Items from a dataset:
──────────────────────────────
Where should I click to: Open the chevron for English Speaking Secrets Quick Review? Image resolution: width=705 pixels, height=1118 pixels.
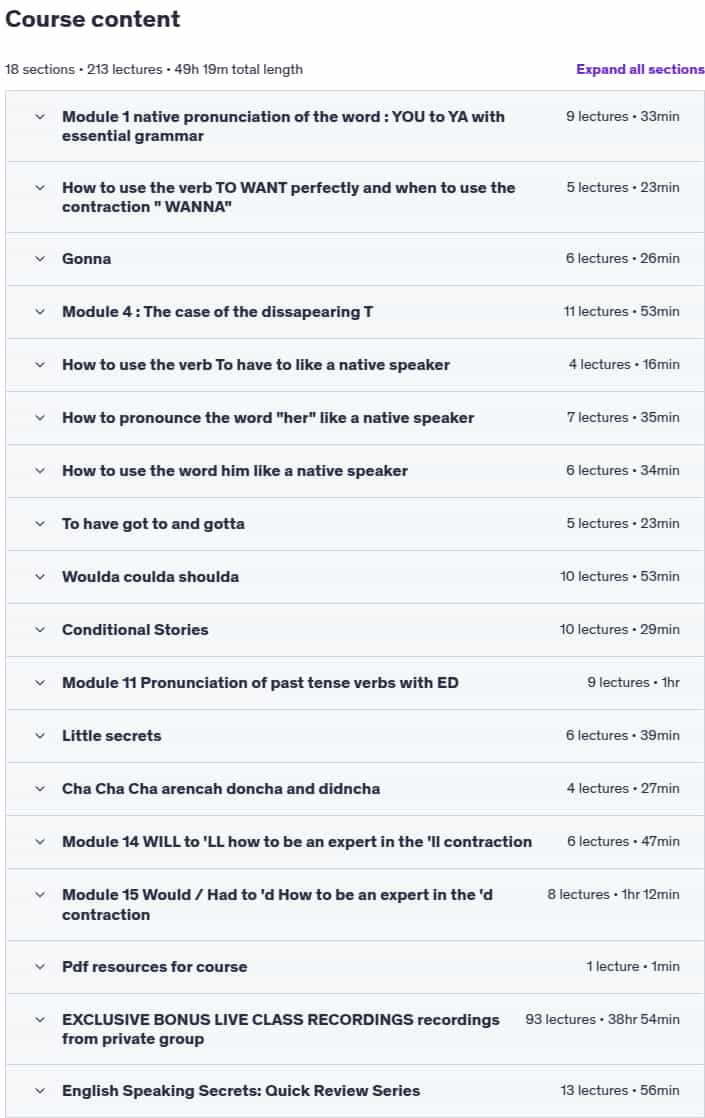(40, 1091)
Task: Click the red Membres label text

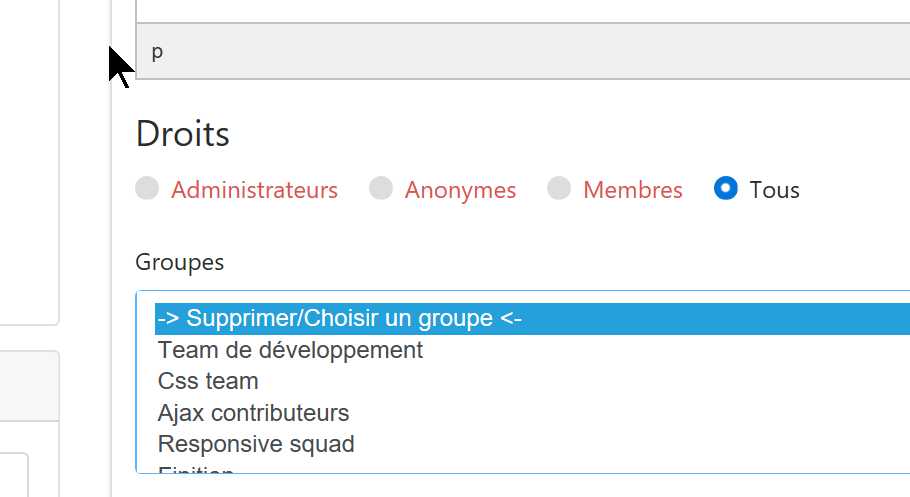Action: coord(632,190)
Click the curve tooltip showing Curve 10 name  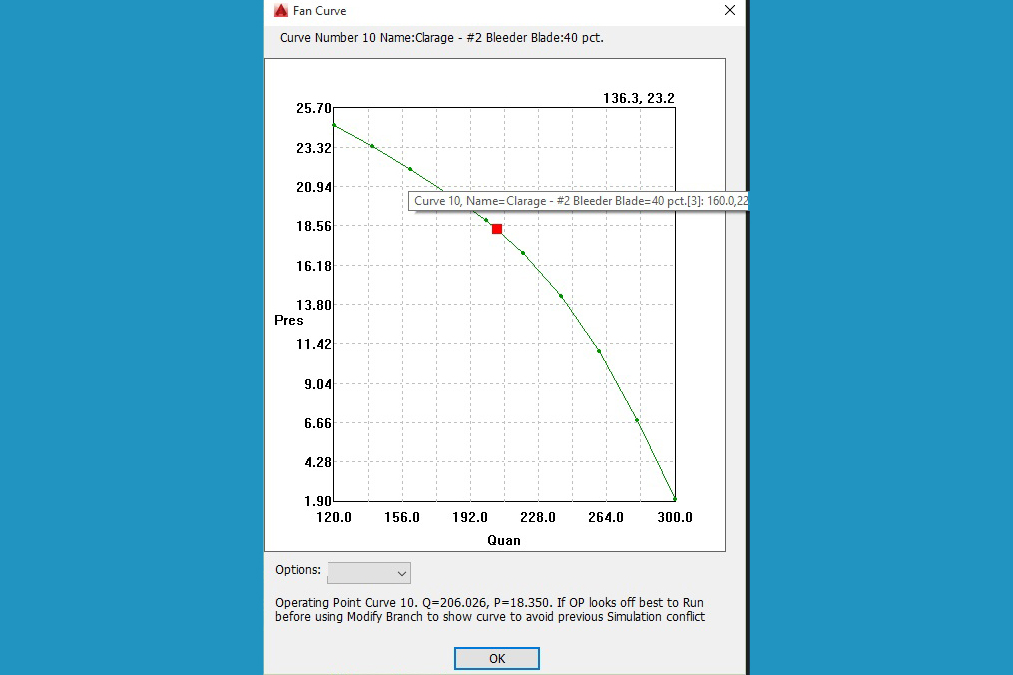click(x=580, y=201)
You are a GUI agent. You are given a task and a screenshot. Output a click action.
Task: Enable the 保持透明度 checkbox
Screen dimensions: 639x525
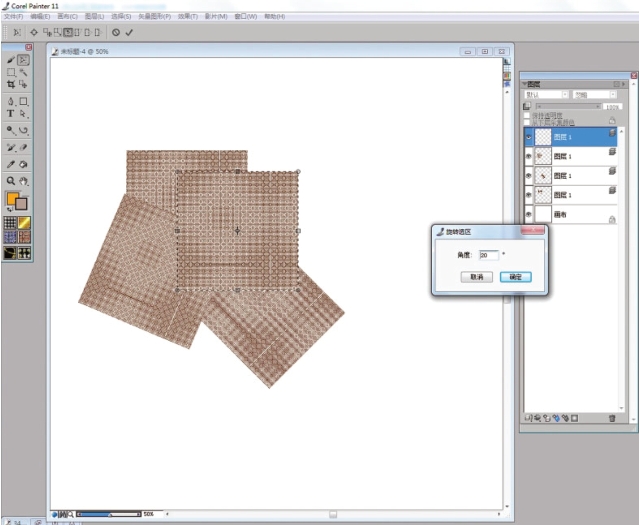pos(529,114)
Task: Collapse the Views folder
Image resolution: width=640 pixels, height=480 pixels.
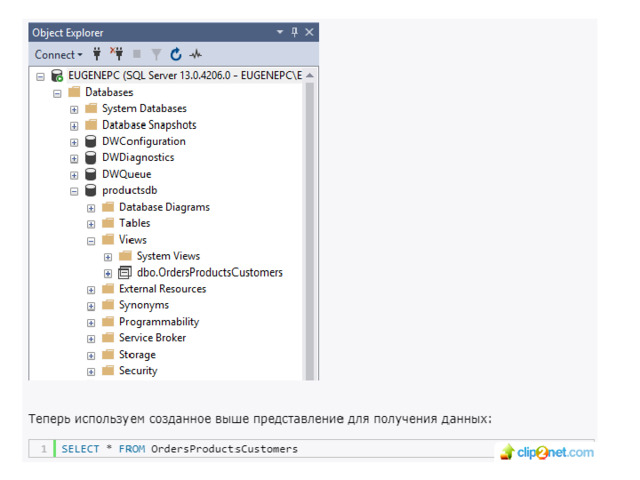Action: [x=91, y=240]
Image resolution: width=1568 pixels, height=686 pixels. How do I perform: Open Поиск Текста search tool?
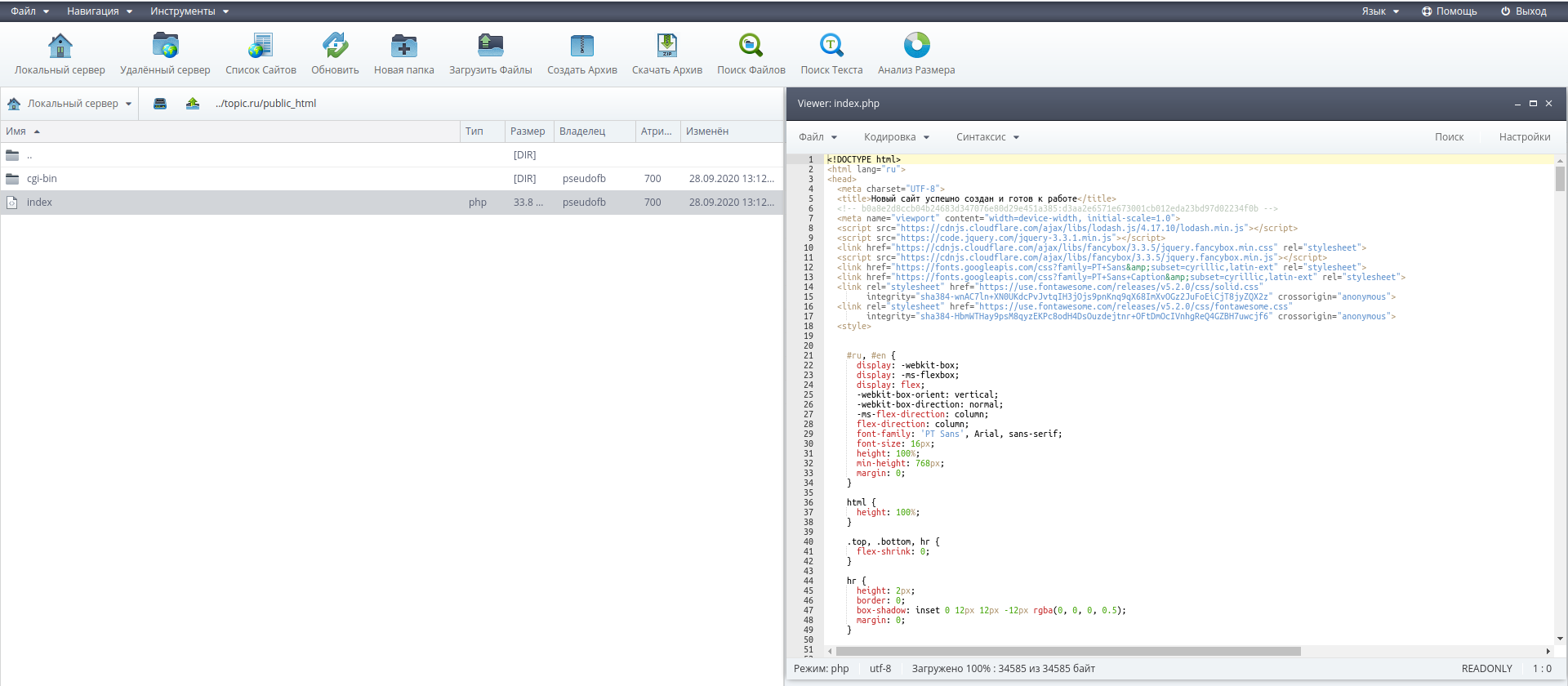point(831,46)
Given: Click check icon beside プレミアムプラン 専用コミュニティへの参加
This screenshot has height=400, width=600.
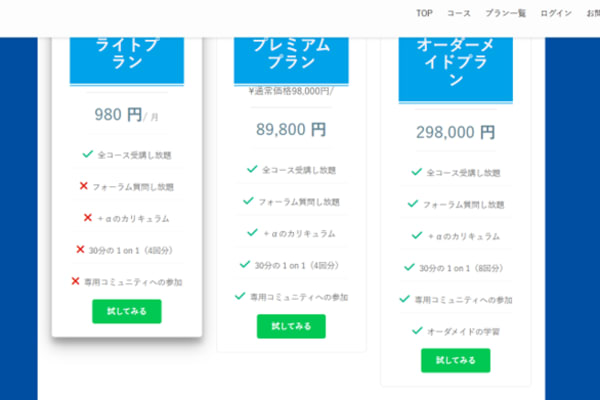Looking at the screenshot, I should click(240, 296).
──────────────────────────────
Try it: A picture must not appear in the copy. Transcribe exactly the lines from the one with "Task: Collapse the Views folder" through the final line of the entries, both included, and no more.

Result for this exercise:
Task: Collapse the Views folder
Image resolution: width=640 pixels, height=480 pixels.
Action: [x=91, y=240]
Image resolution: width=1568 pixels, height=686 pixels. How do I perform: Open Поиск Текста search tool?
point(831,46)
Given: Click check icon beside プレミアムプラン 専用コミュニティへの参加
This screenshot has height=400, width=600.
Looking at the screenshot, I should click(240, 296).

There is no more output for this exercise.